In our complex functions lecture notes, the lecturer integrates the complex function $f(z) = \frac{1}{z}$ around a circle of abitrary radius (i.e. over $z = r e^{i \theta}$).
He first does a normal contour integral:
$$\oint_C f(z) dz = i \int_0^{2\pi}\frac{re^{i \theta}}{re^{i \theta}}d\theta = 2\pi i $$
But then he says 'we could have done this directly':
$$\oint_C \frac{dz}{z} = \ln(z) |^{re^{2\pi i}}_r = 2\pi i$$.

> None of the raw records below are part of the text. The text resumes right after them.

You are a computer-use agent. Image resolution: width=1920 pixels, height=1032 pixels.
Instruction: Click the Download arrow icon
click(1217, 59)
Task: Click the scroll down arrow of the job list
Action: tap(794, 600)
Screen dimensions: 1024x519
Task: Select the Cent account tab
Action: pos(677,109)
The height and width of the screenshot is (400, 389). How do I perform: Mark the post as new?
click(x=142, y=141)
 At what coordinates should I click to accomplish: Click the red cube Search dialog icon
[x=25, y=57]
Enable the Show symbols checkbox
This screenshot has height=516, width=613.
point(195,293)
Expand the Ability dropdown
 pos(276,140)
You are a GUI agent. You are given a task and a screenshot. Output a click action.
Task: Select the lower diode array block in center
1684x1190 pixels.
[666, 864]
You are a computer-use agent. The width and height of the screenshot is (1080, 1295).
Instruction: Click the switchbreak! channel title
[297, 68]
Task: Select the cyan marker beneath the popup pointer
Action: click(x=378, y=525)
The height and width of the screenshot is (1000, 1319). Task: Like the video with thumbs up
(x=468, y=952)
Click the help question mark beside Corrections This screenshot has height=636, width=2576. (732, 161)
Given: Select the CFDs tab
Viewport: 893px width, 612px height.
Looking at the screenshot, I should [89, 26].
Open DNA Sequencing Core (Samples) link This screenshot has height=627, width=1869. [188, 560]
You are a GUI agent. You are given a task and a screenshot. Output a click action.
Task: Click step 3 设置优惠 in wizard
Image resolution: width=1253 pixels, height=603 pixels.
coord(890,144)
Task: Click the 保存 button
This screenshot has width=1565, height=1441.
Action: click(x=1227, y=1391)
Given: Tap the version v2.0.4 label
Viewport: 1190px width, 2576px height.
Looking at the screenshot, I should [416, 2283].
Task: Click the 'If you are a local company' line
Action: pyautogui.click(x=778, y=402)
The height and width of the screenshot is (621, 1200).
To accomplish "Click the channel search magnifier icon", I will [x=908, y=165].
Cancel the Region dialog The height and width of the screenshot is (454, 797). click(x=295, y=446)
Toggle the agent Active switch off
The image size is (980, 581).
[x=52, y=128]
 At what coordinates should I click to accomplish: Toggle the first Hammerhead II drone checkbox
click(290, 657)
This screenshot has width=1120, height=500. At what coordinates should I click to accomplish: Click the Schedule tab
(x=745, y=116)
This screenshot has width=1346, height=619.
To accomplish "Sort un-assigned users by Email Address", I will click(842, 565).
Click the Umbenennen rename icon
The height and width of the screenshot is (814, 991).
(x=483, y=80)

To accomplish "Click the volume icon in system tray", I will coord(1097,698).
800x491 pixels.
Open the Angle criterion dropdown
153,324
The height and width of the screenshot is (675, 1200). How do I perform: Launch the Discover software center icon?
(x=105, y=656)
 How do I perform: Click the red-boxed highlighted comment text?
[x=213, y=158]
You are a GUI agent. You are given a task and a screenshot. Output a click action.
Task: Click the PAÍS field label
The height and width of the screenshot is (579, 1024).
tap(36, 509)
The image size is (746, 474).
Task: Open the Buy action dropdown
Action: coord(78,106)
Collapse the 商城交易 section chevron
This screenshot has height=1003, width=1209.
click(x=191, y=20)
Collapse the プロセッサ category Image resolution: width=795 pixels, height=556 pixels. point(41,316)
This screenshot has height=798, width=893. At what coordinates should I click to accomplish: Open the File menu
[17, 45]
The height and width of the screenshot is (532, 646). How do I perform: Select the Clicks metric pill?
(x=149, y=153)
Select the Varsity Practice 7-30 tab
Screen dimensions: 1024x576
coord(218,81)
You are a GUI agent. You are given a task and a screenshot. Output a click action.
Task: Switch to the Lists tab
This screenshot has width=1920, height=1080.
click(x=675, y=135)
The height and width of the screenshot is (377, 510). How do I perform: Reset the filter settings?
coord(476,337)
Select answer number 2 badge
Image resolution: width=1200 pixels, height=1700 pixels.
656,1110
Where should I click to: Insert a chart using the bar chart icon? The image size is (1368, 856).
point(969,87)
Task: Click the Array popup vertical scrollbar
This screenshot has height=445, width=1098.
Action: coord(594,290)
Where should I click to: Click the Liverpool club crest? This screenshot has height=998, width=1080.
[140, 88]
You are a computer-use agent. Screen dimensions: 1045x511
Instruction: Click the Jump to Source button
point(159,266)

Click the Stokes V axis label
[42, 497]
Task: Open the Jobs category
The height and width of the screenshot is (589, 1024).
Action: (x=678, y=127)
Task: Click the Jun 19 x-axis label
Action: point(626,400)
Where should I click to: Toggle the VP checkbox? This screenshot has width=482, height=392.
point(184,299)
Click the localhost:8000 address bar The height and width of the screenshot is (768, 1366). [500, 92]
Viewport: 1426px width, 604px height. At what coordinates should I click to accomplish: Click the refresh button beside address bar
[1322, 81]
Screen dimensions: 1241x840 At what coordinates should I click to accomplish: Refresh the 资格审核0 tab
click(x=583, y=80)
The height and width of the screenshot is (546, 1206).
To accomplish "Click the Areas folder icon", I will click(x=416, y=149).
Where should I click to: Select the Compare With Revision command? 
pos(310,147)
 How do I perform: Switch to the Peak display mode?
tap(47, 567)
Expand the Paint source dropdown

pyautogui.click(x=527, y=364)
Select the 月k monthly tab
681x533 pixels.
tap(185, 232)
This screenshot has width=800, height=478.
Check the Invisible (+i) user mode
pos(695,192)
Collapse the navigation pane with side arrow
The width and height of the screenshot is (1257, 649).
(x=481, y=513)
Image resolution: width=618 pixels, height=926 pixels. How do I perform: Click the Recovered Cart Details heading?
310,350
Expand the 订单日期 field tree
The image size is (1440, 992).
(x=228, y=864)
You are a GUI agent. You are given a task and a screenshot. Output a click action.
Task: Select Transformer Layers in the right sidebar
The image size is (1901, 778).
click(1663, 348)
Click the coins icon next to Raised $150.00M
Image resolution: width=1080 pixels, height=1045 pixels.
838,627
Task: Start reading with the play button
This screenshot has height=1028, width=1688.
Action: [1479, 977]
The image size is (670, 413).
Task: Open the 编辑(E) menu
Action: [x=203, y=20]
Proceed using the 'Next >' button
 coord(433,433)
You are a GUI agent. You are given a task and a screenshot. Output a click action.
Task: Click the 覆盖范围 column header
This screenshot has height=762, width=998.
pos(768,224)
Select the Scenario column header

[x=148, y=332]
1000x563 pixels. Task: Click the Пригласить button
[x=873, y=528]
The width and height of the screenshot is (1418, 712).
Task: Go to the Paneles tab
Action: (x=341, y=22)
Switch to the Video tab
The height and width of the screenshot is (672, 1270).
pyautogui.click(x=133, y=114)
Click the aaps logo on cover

I don't understand why this 'direct' method is allowed. I could understand if we was integrating $f(z) = z$ instead of $f(z) = \frac{1}{z}$ since the former is analytic everywhere (entire). However the latter is not-defined at $z=0$ so I'm not sure why this is allowed, he seems to just get the correct answer with his limits in the final step (which I don't understand why he used instead of $r$ and $r$ etc).
I definitely don't have as much experience as people who commented, but I can maybe take a stab at rigorously justifying what your professor did.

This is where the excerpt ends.